WHAT IS REQUIRED: Restate the records exactly. Include all of them.

*** SUPPLIED DATA Section Begins ***

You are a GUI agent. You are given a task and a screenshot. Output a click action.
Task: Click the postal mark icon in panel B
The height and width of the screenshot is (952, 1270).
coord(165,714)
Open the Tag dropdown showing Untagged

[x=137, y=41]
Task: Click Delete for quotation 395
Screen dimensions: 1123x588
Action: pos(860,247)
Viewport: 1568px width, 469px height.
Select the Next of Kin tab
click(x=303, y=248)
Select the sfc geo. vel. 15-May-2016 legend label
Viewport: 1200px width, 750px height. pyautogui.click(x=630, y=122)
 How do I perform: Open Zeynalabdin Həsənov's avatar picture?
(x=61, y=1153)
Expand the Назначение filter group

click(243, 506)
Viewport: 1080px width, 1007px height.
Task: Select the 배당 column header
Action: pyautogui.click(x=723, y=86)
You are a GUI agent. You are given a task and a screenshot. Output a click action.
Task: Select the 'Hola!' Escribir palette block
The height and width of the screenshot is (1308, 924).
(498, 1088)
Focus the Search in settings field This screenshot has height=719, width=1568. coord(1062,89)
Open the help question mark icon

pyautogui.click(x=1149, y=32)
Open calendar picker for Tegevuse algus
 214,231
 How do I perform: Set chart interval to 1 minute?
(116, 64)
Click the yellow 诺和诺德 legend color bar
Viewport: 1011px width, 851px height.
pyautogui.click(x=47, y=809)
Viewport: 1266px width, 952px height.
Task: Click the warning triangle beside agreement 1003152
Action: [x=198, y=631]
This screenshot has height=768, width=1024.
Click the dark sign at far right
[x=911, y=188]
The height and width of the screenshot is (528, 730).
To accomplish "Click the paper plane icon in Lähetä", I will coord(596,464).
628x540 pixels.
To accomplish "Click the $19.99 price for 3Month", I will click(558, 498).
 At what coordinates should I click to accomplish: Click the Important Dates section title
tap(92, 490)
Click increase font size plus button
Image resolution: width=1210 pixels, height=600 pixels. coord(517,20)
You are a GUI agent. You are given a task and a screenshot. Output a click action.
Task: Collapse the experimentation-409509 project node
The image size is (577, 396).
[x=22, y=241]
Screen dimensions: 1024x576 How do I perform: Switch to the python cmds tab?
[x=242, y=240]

*** SUPPLIED DATA Section Ends ***

TASK ANSWER:
You are a GUI agent. You are given a task and a screenshot. Output a click action.
Task: Click the postal mark icon in panel B
The height and width of the screenshot is (952, 1270).
coord(165,714)
Open the Tag dropdown showing Untagged

[x=137, y=41]
Task: Click Delete for quotation 395
Screen dimensions: 1123x588
Action: pos(860,247)
Viewport: 1568px width, 469px height.
Select the Next of Kin tab
click(x=303, y=248)
Select the sfc geo. vel. 15-May-2016 legend label
Viewport: 1200px width, 750px height. pyautogui.click(x=630, y=122)
 How do I perform: Open Zeynalabdin Həsənov's avatar picture?
(x=61, y=1153)
Expand the Назначение filter group

click(243, 506)
Viewport: 1080px width, 1007px height.
Task: Select the 배당 column header
Action: pyautogui.click(x=723, y=86)
You are a GUI agent. You are given a task and a screenshot. Output a click action.
Task: Select the 'Hola!' Escribir palette block
The height and width of the screenshot is (1308, 924).
(498, 1088)
Focus the Search in settings field This screenshot has height=719, width=1568. coord(1062,89)
Open the help question mark icon

pyautogui.click(x=1149, y=32)
Open calendar picker for Tegevuse algus
 214,231
 How do I perform: Set chart interval to 1 minute?
(116, 64)
Click the yellow 诺和诺德 legend color bar
Viewport: 1011px width, 851px height.
pyautogui.click(x=47, y=809)
Viewport: 1266px width, 952px height.
Task: Click the warning triangle beside agreement 1003152
Action: [x=198, y=631]
This screenshot has height=768, width=1024.
Click the dark sign at far right
[x=911, y=188]
The height and width of the screenshot is (528, 730).
To accomplish "Click the paper plane icon in Lähetä", I will coord(596,464).
628x540 pixels.
To accomplish "Click the $19.99 price for 3Month", I will click(558, 498).
 At what coordinates should I click to accomplish: Click the Important Dates section title
tap(92, 490)
Click increase font size plus button
Image resolution: width=1210 pixels, height=600 pixels. coord(517,20)
You are a GUI agent. You are given a task and a screenshot. Output a click action.
Task: Collapse the experimentation-409509 project node
The image size is (577, 396).
[x=22, y=241]
Screen dimensions: 1024x576 How do I perform: Switch to the python cmds tab?
[x=242, y=240]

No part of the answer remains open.